About
The ability to perceive and estimate temporal dynamics can be considered as one of the central elements of intelligent biological agents – equipped with a model of their environment. Similarly, if one takes the view that an agent’s (internal) model is its primary guide to behaviour, the ability to learn appropriate temporal representations and employ them for action selection is a crucial consideration in reinforcement learning (RL).
Currently, RL agents have matured such that model-based unsupervised approaches achieve competitive and even SOTA behaviours (for instance, MuZero - Schrittwieser et al. 2020, or DreamerV2 - Hafner et al. 2020). However, these models tend to operate over a physical timescale aligned with the shift in environment dynamics. Consequently, further considerations are required to mimic the types of spatio-temporal representations observed in neuronal responses – operating at both subjective and objective (physical) timescales.
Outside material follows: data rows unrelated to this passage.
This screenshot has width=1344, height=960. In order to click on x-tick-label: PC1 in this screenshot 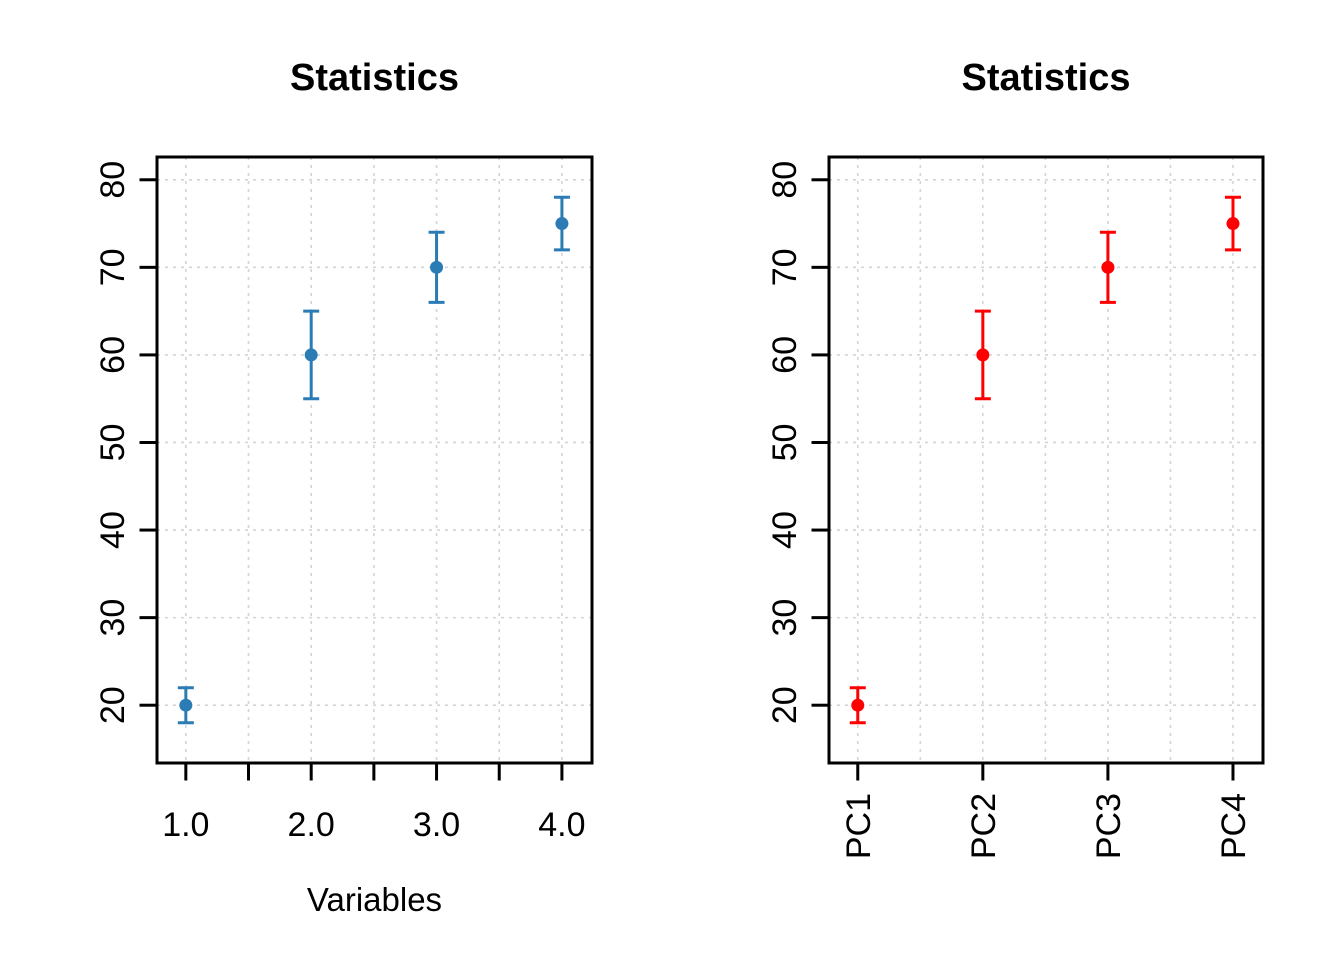, I will do `click(859, 826)`. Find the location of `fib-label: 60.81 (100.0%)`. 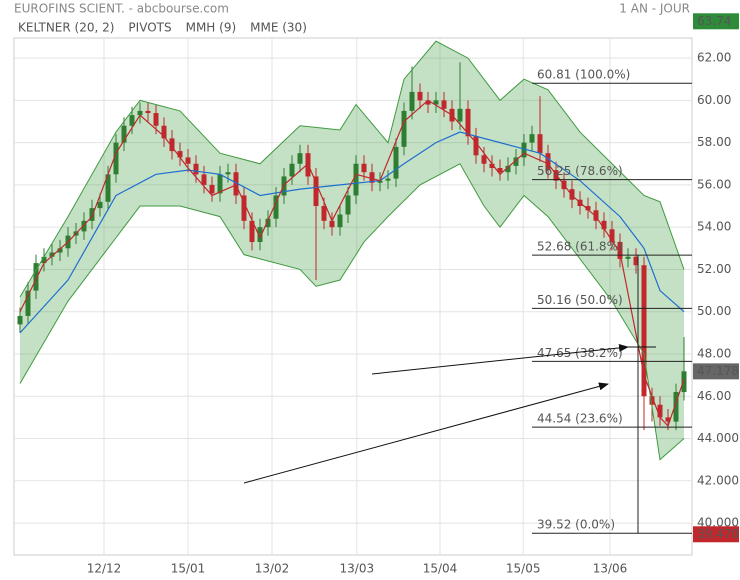

fib-label: 60.81 (100.0%) is located at coordinates (584, 75).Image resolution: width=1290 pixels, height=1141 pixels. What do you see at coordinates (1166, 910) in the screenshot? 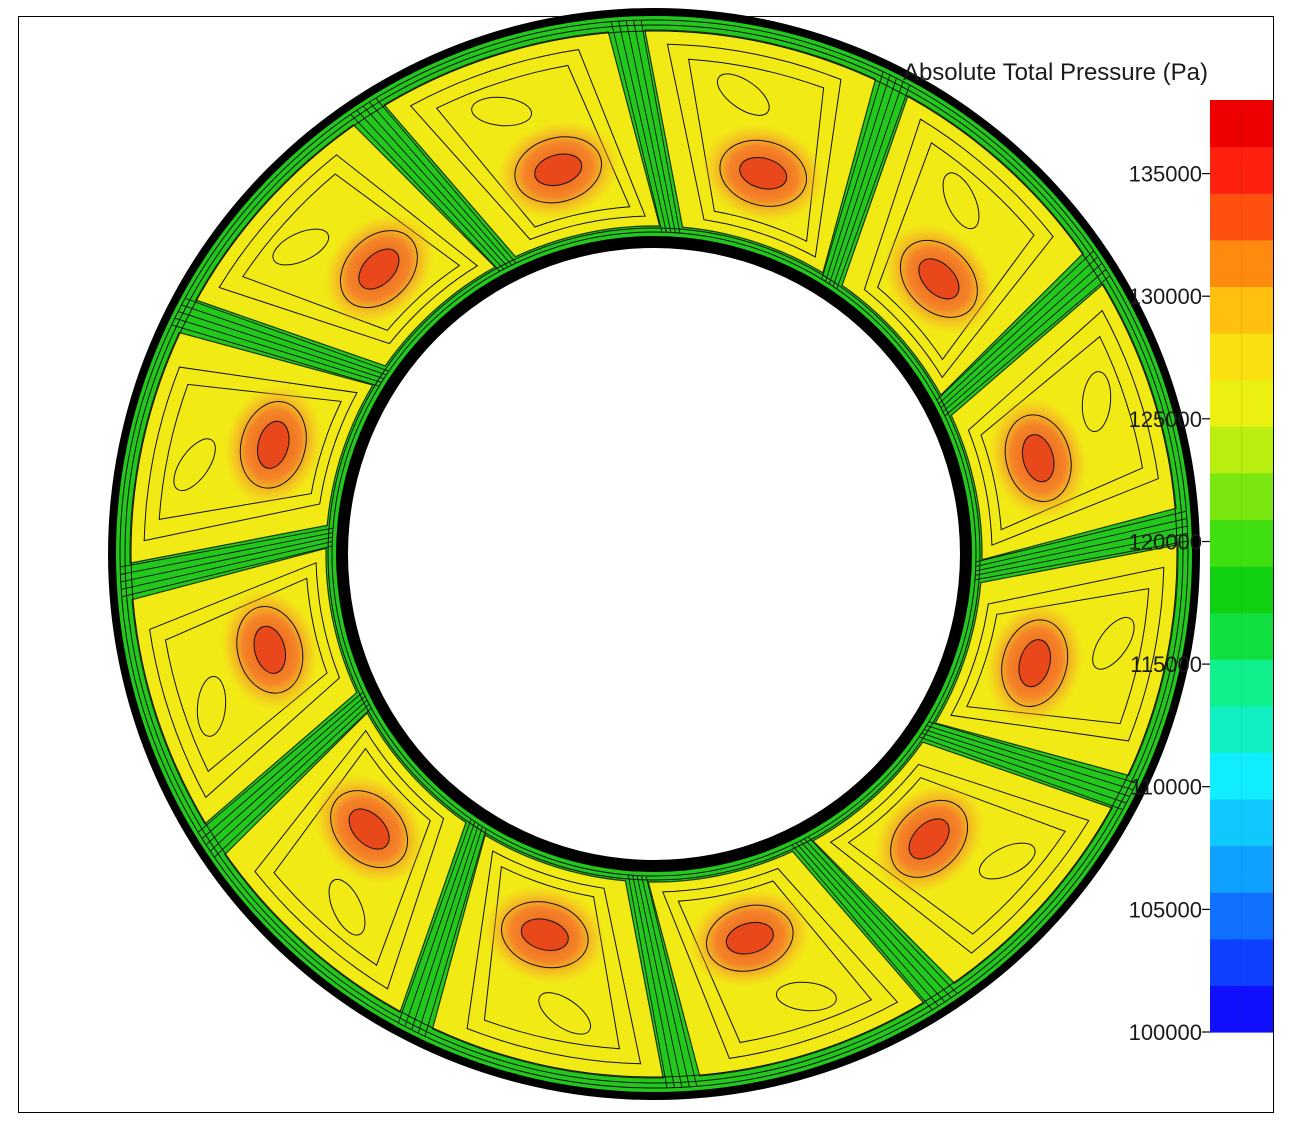
I see `tick-label: 105000` at bounding box center [1166, 910]. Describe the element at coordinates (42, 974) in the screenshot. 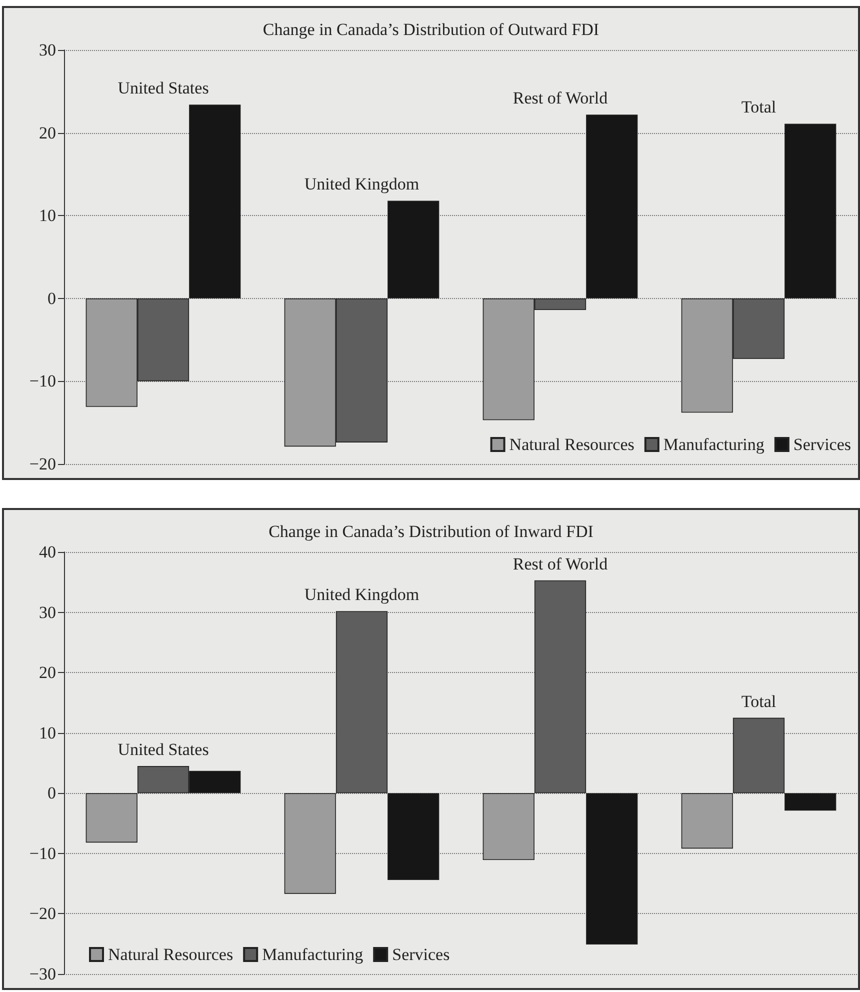

I see `y-tick-label: −30` at that location.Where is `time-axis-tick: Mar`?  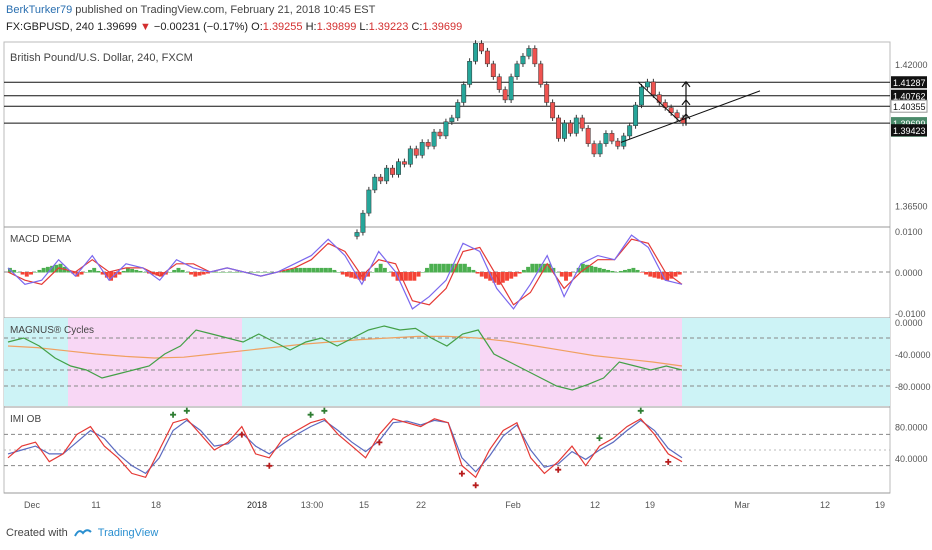
time-axis-tick: Mar is located at coordinates (742, 505).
Indeed, a large amount of neuroimaging and modeling studies in cognitive science have been focused on explaining temporal representations and how they influence human behaviour (using neural networks and Bayesian inference) e.g., Jazayeri & Shadlen (2010), Roseboom et al. (2019), Deverett et al. (2019), Fountas et al. (2022).
TRiRL will bring together experts in model-based RL and neuroscientists working on the brain’s ability to represent time, in order to exchange insights, brainstorm, and encourage a multi-angle discussion on this important topic.
Speakers
Richard SuttonDeepMind, Amii and University of Alberta "Some Foundations of Temporal Representations" |
Marc HowardBoston University "Temporal memory in the brain and reinforcement learning"
|
Ida MomennejadMicrosoft Research Temporal Abstraction in Biological and Artificial RL
|
Schedule
Time | Agenda | Details |
---|---|---|
1:00 - 1:15 | Introduction | A short introduction to the topic and the workshop structure by the organisers. |
1:15 - 3:00 | Keynote speakers | Three keynote presentations will last approxmately 35 minutes each including questions. |
3:00 - 3:15 | Break / Group allocation | During a coffee break, the participants will be divided into moderated groups with the aim to maintain diversity in levels of seniority and field of expertise. |
3:15 - 4:20 | Group discussions | All groups will be given a list of open problems in the field to discuss and propose solutions. |
4:25 - 4:55 | Panel with questions | Each group will nominate representative to present the outcome of the discussion and defend the group’s position to the rest of the workshop participants, including online participants. |
4:55 - 5:00 | Closing remarks | In closing remarks, the results of the panel discussion will be summarised. |
5:00 | Social event | Participants who are physically present will be encouraged to attend a social event organised by the workshop to continue the discussion |
RLDM requires speakers and active participants to be physically present in the workshop. However, we plan to stream the whole program and we encourage online participants to submit questions online, which we will try to convey during the group and panel discussions. Finally, the most important outcomes of TRiRL will be formally described in opinion papers organised by the group moderators and written by willing participants after the workshop.
Organisers
Warrick Roseboom
University of Sussex
Panagiotis Tigas
University of Oxford
Mailing list
Sign up to receive the latest updates on the event (programme announcement and livestream):
References
- Deverett, B., Faulkner, R., Fortunato, M., Wayne, G. & Leibo, J. Z. (2019), ‘Interval timing in deep reinforcement learning agents’, Advances in Neural Information Processing Systems 32.
- Fountas, Z., Sylaidi, A., Nikiforou, K., Seth, A. K., Shanahan, M. & Roseboom, W. (2022), ‘A predictive processing model of episodic memory and time perception’, (in press) Neural Computation.
- Hafner, D., Lillicrap, T., Fischer, I., Villegas, R., Ha, D., Lee, H. & Davidson, J. (2019), Learning latent dynamics for planning from pixels, in ‘International conference on machine learning’, PMLR, pp. 2555–2565.
- Jazayeri, M. & Shadlen, M. N. (2010), ‘Temporal context calibrates interval timing’, Nature neuro- science 13(8), 1020–1026.
- Roseboom, W., Fountas, Z., Nikiforou, K., Bhowmik, D., Shanahan, M. & Seth, A. K. (2019), ‘Activity in perceptual classification networks as a basis for human subjective time perception’, Nature communications 10(1), 1–9.